A supervised learning model based on the fastText algorithm [1]_.

The code is mostly taken and rewritten from `Gensim `_,

it takes advantage of its optimizations (e.g. Cython) and support.

It is possible to choose the Softmax loss function (default) or one of its two "approximations":

Hierarchical Softmax and Negative Sampling. 

The parameter ``bucket`` configures the feature hashing space, i.e., the *hashing trick* described in [1]_.

Using the hashing trick together with ``partial_fit(X, y)`` yields a powerful *online* text classifier (see `Online learning`_).

It is possible to load pre-trained word vectors at initialization,

passing a Gensim ``Word2Vec`` or a ShallowLearn ``LabeledWord2Vec`` instance (the latter is retrievable from a

``GensimFastText`` model by the attribute ``classifier``).

With method ``fit_embeddings(X)`` it is possible to pre-train word vectors, using the current parameter values of the model.

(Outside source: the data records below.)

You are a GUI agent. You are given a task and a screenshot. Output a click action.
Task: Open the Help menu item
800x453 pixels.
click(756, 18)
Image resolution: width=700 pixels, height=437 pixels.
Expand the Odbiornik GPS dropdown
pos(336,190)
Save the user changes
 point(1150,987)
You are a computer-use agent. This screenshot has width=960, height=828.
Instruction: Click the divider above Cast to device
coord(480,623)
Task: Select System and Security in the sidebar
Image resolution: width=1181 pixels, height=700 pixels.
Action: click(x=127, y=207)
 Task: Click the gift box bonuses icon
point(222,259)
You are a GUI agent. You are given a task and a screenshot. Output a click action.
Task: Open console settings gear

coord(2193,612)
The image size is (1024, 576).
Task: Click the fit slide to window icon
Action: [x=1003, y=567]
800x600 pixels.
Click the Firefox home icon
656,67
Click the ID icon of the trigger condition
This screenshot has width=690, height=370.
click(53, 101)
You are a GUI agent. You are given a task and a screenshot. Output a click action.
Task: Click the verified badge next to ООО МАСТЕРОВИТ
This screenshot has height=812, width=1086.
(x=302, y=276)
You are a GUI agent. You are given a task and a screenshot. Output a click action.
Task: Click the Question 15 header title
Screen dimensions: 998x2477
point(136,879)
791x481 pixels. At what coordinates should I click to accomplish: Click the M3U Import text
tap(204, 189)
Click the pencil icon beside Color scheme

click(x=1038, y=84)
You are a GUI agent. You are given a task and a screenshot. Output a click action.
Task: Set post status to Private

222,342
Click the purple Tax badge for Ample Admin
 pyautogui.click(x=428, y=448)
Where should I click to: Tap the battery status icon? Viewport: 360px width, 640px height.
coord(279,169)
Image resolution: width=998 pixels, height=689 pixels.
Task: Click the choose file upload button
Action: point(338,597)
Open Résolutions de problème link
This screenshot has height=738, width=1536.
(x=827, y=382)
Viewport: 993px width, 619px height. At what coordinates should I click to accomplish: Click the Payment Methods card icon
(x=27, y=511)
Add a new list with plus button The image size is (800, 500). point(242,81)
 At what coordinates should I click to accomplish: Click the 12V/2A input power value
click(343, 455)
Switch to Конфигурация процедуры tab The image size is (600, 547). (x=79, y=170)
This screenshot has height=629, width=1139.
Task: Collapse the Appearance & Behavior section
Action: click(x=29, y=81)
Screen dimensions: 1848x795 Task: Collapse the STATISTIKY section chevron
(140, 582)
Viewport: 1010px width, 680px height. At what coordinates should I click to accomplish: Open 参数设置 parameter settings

Constructor argument names are a mix between the ones of Gensim and the ones of fastText (see this `class docstring `_).

.. code:: python

    >>> from shallowlearn.models import GensimFastText

    >>> clf = GensimFastText(size=100, min_count=0, loss='hs', iter=3, seed=66)

    >>> clf.fit([('i', 'am', 'tall'), ('you', 'are', 'fat')], ['yes', 'no'])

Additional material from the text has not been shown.